Ces délais d’action apparaissent néanmoins préjudiciables pour les acquéreurs lésés qui découvrent,
les plus souvent six ou sept ans après l’achat de leur véhicule neuf, que celui-ci était affecté d’un
grave vice de conception les privant ainsi de tout recours contre le constructeur automobile même
s’ils agissent rapidement et bien avant la fin du délai de deux ans visés à l’article 1648 du code civil.
Du reste, la possibilité pour l’ancien propriétaire de se retourner contre son propre vendeur, ou
constructeur automobile, après avoir indemniser son acheteur est aujourd’hui particulièrement
restreint, et même impossible si son propre achat remonte à plus de cinq ans.
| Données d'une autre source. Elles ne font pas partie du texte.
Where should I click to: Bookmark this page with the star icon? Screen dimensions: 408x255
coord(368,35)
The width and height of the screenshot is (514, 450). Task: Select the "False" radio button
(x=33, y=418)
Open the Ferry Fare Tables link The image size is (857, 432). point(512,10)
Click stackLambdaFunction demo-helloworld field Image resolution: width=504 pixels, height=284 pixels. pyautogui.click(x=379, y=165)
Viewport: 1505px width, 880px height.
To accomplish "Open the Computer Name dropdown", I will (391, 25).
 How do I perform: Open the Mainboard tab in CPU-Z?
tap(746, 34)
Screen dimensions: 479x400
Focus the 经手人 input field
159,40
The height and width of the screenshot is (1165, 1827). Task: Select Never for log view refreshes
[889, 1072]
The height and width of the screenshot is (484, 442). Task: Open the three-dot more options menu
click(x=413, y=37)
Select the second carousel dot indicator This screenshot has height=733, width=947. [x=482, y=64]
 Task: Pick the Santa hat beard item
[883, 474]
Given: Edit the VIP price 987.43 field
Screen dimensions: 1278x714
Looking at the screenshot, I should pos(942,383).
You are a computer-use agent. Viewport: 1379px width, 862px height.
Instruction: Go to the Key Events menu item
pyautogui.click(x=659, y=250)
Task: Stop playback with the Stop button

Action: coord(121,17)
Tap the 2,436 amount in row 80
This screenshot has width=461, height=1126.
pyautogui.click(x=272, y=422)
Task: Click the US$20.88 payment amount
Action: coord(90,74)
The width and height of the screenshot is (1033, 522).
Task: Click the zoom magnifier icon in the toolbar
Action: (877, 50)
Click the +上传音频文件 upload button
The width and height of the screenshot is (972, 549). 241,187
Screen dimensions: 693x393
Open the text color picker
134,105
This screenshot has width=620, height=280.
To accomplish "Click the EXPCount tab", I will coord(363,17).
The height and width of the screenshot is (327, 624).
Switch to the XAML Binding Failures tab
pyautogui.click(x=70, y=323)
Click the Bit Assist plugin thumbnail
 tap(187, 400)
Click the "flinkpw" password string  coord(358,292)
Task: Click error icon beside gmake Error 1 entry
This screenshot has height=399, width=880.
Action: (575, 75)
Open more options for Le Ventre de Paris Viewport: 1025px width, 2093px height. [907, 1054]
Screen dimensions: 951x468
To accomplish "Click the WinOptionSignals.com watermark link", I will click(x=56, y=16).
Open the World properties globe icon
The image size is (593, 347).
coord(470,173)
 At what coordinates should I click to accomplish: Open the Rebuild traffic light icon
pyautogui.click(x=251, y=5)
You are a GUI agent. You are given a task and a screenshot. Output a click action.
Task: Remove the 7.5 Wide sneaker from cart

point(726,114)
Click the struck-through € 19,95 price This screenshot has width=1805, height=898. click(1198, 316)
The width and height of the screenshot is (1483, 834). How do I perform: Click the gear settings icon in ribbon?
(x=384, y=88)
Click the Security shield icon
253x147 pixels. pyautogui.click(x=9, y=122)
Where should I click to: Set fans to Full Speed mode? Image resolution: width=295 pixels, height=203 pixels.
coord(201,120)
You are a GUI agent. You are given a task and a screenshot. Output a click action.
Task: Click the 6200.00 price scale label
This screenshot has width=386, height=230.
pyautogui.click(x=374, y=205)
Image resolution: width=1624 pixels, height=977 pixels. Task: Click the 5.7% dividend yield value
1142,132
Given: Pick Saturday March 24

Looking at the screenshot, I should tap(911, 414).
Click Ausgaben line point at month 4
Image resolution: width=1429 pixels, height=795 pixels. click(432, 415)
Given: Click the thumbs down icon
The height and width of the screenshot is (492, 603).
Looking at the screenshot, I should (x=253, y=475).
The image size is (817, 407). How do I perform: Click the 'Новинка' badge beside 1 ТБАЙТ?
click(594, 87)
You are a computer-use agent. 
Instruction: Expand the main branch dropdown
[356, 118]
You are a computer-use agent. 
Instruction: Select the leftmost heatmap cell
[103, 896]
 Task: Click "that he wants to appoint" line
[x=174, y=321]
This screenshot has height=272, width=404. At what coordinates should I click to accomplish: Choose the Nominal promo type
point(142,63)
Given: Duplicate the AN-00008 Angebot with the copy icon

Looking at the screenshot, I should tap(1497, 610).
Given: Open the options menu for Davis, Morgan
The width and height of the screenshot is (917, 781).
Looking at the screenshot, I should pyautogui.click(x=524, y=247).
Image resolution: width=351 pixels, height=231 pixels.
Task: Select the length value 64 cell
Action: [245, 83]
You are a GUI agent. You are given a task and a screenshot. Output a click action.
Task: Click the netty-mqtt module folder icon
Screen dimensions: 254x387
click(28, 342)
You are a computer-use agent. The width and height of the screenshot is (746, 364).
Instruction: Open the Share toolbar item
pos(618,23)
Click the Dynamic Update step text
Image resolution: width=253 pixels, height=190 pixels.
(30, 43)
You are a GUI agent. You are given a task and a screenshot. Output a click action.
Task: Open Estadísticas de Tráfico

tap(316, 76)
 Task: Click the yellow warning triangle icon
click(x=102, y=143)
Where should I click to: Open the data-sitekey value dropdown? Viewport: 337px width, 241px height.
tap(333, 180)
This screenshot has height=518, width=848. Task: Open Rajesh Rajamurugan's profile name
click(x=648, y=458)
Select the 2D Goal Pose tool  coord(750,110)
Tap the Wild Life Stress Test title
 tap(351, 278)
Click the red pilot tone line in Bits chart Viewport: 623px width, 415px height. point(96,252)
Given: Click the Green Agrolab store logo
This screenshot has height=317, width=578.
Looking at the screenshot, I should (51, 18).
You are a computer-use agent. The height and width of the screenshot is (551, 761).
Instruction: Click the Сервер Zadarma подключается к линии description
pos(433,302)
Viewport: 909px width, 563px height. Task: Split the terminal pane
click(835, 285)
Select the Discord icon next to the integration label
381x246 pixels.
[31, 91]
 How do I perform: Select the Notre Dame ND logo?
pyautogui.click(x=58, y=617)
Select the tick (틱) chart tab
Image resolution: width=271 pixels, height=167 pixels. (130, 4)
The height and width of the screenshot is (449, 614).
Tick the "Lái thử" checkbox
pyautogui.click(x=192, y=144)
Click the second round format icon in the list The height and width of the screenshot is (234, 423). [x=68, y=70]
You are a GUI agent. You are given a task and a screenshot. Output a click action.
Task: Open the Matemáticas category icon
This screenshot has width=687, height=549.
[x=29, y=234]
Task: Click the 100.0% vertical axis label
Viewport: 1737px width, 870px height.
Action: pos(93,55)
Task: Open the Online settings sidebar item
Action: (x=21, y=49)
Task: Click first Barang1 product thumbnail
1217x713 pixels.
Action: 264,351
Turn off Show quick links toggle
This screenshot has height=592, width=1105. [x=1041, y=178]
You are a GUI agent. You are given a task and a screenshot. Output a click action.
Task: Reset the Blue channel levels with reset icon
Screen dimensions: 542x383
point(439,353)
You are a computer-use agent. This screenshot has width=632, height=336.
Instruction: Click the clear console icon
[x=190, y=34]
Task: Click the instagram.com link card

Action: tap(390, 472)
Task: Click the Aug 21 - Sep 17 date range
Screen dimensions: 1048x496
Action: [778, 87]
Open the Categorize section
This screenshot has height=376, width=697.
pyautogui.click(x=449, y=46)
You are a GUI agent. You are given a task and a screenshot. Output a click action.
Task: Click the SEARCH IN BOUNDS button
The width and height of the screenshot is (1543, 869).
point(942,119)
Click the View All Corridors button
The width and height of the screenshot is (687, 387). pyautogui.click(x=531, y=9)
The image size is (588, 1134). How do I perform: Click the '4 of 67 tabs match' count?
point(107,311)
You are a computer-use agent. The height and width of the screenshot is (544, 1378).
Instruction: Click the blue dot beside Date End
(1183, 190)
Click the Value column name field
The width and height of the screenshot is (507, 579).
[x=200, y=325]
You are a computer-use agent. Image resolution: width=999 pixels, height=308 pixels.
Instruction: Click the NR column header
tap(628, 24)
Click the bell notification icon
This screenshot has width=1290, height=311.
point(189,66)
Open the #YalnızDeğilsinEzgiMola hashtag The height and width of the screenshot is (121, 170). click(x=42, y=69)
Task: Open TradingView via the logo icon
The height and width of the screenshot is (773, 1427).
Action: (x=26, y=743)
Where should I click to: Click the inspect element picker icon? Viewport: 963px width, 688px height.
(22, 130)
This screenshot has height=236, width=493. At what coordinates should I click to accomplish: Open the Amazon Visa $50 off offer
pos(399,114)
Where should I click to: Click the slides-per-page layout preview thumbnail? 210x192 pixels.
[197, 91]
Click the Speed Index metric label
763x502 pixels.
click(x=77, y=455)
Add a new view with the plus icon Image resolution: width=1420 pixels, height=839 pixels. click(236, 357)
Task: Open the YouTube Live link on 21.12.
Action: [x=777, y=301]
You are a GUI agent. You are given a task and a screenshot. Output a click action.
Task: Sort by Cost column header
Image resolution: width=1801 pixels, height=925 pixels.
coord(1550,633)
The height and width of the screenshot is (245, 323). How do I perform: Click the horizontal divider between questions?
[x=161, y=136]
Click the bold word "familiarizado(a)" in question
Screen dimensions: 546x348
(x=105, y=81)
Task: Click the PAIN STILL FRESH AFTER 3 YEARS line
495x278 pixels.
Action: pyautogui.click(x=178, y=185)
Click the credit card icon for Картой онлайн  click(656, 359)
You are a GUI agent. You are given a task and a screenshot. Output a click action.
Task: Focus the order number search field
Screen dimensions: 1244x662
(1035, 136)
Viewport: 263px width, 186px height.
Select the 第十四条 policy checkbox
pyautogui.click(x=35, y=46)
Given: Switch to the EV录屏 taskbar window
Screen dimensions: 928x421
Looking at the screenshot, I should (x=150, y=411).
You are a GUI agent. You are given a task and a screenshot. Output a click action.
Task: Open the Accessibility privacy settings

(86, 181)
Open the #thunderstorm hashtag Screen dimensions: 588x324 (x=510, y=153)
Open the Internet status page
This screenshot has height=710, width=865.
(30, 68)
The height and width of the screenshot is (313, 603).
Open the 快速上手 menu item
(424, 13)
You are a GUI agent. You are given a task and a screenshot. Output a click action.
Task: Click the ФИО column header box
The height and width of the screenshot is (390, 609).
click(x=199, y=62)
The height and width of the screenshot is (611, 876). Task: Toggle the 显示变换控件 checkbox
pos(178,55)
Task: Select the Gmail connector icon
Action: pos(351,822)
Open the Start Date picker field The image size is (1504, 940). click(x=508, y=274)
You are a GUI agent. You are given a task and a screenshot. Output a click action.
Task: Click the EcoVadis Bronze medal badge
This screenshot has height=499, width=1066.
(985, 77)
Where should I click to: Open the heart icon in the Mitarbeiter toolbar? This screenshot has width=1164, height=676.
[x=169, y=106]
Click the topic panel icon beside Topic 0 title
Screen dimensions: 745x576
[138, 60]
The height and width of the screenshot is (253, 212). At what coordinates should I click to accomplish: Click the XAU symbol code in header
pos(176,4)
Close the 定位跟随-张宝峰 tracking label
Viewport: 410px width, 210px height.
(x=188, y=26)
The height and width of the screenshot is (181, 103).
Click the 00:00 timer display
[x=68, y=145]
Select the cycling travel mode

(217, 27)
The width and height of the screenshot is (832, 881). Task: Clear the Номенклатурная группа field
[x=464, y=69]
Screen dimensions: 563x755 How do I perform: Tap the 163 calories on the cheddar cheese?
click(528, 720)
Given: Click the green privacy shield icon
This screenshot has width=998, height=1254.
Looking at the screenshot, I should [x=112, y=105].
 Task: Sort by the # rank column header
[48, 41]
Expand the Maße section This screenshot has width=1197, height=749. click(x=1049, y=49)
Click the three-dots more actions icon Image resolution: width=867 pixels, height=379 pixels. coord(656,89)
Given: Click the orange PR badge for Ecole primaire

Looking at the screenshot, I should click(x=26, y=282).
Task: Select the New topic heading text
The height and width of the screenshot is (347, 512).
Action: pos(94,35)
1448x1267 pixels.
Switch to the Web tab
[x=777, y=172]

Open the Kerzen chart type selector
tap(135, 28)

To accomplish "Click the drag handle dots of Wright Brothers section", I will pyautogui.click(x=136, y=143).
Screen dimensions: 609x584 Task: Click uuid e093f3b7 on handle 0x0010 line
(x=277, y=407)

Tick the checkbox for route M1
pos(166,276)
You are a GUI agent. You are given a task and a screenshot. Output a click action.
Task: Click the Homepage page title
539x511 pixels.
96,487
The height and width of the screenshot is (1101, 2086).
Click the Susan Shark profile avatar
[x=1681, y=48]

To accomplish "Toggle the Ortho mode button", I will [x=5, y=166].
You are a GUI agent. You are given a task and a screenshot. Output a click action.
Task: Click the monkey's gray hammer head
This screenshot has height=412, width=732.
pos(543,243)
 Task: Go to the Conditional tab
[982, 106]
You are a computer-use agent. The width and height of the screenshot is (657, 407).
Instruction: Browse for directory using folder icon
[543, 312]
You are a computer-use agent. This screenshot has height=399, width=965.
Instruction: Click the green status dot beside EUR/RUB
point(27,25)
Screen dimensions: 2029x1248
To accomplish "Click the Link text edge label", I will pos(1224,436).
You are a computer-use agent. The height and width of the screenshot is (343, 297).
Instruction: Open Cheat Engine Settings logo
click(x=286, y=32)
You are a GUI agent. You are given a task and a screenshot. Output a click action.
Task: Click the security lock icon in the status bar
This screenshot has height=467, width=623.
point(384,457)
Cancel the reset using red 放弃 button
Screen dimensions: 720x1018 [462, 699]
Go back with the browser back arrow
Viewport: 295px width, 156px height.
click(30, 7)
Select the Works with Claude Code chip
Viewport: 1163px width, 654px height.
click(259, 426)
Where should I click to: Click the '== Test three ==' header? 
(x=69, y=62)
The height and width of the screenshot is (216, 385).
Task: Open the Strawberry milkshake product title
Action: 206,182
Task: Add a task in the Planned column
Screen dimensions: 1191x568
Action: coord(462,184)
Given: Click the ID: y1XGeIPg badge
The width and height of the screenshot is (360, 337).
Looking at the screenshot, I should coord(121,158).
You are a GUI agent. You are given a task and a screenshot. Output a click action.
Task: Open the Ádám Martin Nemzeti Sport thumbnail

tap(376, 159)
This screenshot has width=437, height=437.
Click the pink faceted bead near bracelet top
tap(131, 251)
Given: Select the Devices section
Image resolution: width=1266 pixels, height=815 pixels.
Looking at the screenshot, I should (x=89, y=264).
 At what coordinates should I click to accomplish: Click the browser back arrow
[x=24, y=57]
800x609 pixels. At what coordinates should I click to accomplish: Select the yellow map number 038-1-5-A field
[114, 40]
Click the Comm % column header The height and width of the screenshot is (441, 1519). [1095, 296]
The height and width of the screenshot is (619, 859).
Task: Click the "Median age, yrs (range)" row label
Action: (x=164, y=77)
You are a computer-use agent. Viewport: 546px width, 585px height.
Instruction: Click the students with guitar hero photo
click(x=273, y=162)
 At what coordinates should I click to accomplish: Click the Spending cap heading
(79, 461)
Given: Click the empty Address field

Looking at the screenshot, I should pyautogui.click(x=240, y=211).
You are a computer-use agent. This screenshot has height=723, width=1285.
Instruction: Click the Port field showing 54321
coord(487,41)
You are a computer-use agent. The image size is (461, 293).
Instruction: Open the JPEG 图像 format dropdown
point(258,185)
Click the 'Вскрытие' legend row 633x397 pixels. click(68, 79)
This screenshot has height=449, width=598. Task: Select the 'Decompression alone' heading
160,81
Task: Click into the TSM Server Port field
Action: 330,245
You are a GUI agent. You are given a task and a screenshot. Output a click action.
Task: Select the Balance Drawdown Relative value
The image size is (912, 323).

Néanmoins, depuis la fin de l’année 2021, une partie de la jurisprudence semble prendre acte des
lacunes du système actuel avec l’apparition d’une position dissidente menée par la 3 ème Chambre
Civile de la Cour de cassation, position préférant au délai de 5 ans prévu par l’article 2224 du code
civil, celui de 20 ans prévu par les dispositions de l’article 2232 du même code. (Civ. 3 ème , 8 décembre
2021, n°20-21439)
Suite à l’arrêt précité, plusieurs juridictions ont décidé de s’aligner sur cette nouvelle jurisprudence
combien même que cette interprétation demeure isolée face à la position de la 1 ère Chambre Civile et
de la Chambre Commerciale. (CA RENNES, 4 ème ch., 28 avril 2022, n°21/01716 ; CA PAU, 1 ère ch., 7
septembre 2021, n°19/02761 ; CA REIMS, 1 ère Ch. section civ. 13 septembre 2022 ; CA LYON, 6 ème
chambre, 8 septembre 2022, n°2108860)
Aussi, comme l’a très récemment souligné la Cour d’Appel d’ANGERS, il existe une réelle incertitude
quant aux délais de prescription de l’action en garantie des vices cachés résultant du dédoublement
du délai de 2 ans de l’article 1648 du Code civil par un délai pouvant être présenté comme butoir ou
parfois dit de garantie, incertitude qu’il convient de prendre en considération notamment dans le
cadre du prononcé de mesure d’expertise judiciaire. (CA ANGERS, Ch. A Civile, 7 mars 2023,
n°22/00652)
En raison des incertitudes précitées et en l’absence d’un alignement de la 1 ère chambre sur la
troisième, il convient d’être particulièrement prudent quant à la question de la prescription de
l’action de la garantie des vices cachés et scruter la prochaine harmonisation qui devrait être opérée
très prochainement par la Cour de Cassation dans un arrêt de Chambre mixte.